# WHAT YOU WILL DO:
Find all the lines in the entries below that hold the word "Viewport" and copy them.

(Extracted records)
□ □ □ □ □ □ □

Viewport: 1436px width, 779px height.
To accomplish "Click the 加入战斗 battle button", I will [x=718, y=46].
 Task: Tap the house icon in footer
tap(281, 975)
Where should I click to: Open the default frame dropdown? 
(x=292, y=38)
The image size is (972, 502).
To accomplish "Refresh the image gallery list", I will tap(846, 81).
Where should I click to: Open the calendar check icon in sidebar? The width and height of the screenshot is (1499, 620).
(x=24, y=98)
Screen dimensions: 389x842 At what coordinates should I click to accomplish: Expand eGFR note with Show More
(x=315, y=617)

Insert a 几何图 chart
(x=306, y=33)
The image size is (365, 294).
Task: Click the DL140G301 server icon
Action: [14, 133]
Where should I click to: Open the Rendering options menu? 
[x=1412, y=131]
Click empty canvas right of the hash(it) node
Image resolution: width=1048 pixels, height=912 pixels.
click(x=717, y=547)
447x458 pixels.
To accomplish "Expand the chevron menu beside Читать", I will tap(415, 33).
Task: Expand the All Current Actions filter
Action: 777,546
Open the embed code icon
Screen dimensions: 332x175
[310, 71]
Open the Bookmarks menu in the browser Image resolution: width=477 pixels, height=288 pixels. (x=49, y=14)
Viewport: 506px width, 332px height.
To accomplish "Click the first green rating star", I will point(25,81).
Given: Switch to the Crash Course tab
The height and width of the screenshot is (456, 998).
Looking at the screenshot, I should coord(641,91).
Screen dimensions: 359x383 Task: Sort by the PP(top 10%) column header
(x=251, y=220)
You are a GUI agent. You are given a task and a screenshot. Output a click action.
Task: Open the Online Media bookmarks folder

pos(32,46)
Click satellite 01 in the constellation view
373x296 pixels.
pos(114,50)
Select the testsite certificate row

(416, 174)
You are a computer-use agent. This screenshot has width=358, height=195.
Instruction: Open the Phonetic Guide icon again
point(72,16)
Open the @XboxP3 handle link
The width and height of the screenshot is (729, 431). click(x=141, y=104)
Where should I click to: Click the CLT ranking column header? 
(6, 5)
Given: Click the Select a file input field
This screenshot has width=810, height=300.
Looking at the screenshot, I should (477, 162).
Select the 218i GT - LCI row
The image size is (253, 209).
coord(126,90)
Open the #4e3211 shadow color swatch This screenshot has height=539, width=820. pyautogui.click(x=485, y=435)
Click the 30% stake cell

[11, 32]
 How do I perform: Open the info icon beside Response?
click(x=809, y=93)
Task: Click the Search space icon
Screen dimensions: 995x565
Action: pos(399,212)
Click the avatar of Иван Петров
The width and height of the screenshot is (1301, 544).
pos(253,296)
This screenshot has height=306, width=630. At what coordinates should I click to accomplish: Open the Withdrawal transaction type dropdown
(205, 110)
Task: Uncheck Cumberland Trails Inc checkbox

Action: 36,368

□ □ □ □ □ □ □

# SOLUTION FOR THIS EXERCISE:
Viewport: 1436px width, 779px height.
Viewport: 506px width, 332px height.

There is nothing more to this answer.